• [WHAT IS REQUIRED]:
Rewrite the stretch from the line containing "Where should I click to: Toggle" through the end of the data, changing "tweet" to "post" and leaving everything else as it is.

• [DATA LINES]:
-------------------------
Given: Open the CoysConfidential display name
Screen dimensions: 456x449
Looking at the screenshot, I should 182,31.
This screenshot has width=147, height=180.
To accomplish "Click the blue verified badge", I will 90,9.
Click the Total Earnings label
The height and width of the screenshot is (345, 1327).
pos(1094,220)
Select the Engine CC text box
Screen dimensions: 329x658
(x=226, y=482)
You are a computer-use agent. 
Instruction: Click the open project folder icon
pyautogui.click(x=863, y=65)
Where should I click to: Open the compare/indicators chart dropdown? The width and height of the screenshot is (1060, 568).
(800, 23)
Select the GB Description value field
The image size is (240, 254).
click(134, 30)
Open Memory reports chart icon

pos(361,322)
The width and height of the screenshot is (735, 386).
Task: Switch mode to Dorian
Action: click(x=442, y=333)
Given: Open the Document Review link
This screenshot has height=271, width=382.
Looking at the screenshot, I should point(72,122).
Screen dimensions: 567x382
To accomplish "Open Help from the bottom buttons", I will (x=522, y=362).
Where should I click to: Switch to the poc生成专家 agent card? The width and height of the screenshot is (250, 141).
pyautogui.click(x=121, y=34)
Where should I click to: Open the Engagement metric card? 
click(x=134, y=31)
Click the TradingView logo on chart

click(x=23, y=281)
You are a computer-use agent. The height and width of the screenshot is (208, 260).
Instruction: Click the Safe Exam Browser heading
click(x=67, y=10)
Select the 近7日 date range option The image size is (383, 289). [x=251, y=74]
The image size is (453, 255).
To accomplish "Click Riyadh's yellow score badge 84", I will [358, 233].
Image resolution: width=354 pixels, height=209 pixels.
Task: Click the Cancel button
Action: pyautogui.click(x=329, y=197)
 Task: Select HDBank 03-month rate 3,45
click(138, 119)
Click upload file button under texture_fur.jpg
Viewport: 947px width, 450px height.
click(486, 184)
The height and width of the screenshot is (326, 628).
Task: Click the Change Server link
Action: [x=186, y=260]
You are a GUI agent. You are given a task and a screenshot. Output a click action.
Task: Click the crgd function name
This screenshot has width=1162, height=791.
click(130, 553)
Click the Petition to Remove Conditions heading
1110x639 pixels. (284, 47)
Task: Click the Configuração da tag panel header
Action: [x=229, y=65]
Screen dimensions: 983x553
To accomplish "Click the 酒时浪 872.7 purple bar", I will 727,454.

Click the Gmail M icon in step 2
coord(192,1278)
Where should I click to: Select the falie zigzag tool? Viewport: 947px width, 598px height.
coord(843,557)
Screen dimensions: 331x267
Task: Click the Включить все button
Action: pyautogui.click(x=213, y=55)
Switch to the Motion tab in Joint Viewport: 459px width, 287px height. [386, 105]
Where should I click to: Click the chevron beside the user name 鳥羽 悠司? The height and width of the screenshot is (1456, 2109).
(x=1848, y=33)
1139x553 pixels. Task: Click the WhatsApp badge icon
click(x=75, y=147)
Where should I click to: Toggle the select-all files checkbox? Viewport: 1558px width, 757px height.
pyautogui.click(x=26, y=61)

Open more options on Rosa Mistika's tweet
-------------------------
• [COMPLETE OUTPUT]:
Where should I click to: Toggle the select-all files checkbox? Viewport: 1558px width, 757px height.
pyautogui.click(x=26, y=61)

Open more options on Rosa Mistika's post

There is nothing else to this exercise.